Gabriel guigna par-dessus son épaule puis s'expliqua en évitant de faire face au réalisateur.

— Tout va bien, mademoiselle ? me demanda le bouledogue en m'accostant.

— Oui.

— Rejoignons les autres.

Il me prit galamment le bras et je le suivis à contrecœur. En cet instant, j'aurais désiré un peu de solitude afin de cuver les derniers communiqués.

Par contumace, je ne participai pas aux conversations de l'équipe et me réfugiai dans l'ombre près de la fontaine à eau. Agacée, Myriam écourta sa soirée et m'entraîna jusqu'à la voiture :

— Tu es pressée ? sondai-je.

— Je ne compte pas passer à ma soirée à te voir tirer la tronche.

N'avait-elle aucune compassion pour mes tourments ?

En démarrant, elle sortit de ses gongs :

— Vas-tu me dire ce qu'il t'a dit pour te mettre dans ces états ?

— Tu ne comprendrais pas, marmonnai-je.

— C'est vrai, je suis stupide, je ne comprends jamais rien.

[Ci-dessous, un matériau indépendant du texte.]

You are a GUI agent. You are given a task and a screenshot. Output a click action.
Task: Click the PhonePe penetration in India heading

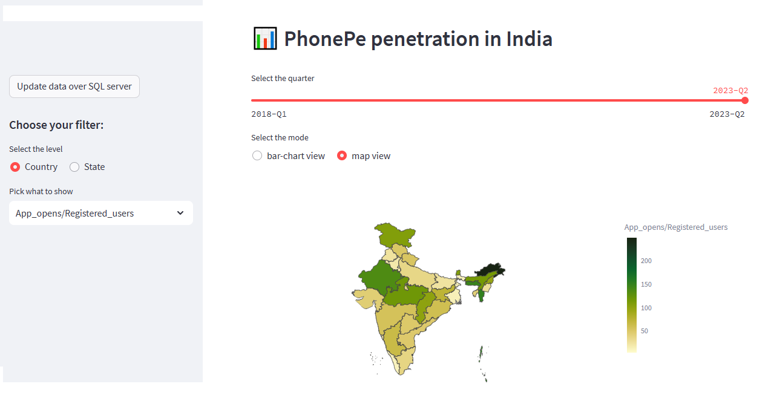(x=418, y=39)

— Ce n'est pas ce que j'ai dit, soupirai-je.

Son hystérie atrabilaire rendait sa conduite saccadée : le moteur convulsait et les roues gémissaient en cognant les trottoirs lors de chicanes prises avec trop de vitesse et pas assez de souplesse dans le volant.

Je n'osai affronter sa rogne. Je m'en voulais de causer de telles disputes au sein de ma famille, au profit d'une quête personnelle et peu altruiste. Myriam surtout ne le supportait plus : j'entachais son bonheur alors que finalement, elle n'était en rien responsable de tout ça et subissait depuis des jours mes terribles sautes d'humeur.

— Je suis désolée, Myriam... balbutiai-je.

Elle freina brusquement :

— Il est parti, Kalie. S'il voulait te voir, il l'aurait fait. Alors arrête, bordel, arrête de chasser un farfadet.

Une goutte roula sur ma joue et je me détachai.

— Bonne nuit, Myriam, catapultai-je avant de claquer la portière.

Je gravis les marches les jambes pondéreuses.

Mon père, ce fugitif.

J'aurais dû arrêter avant même d'y penser. Pourquoi, après tant d'années, ce secret était-il revenu me hanter ? Je ne pouvais ignorer ce sentiment d'avoir été forcée : les événements avaient joué en ma défaveur, pour que je me focalise sur un mal être avec lequel je ne vivais pas si mal finalement.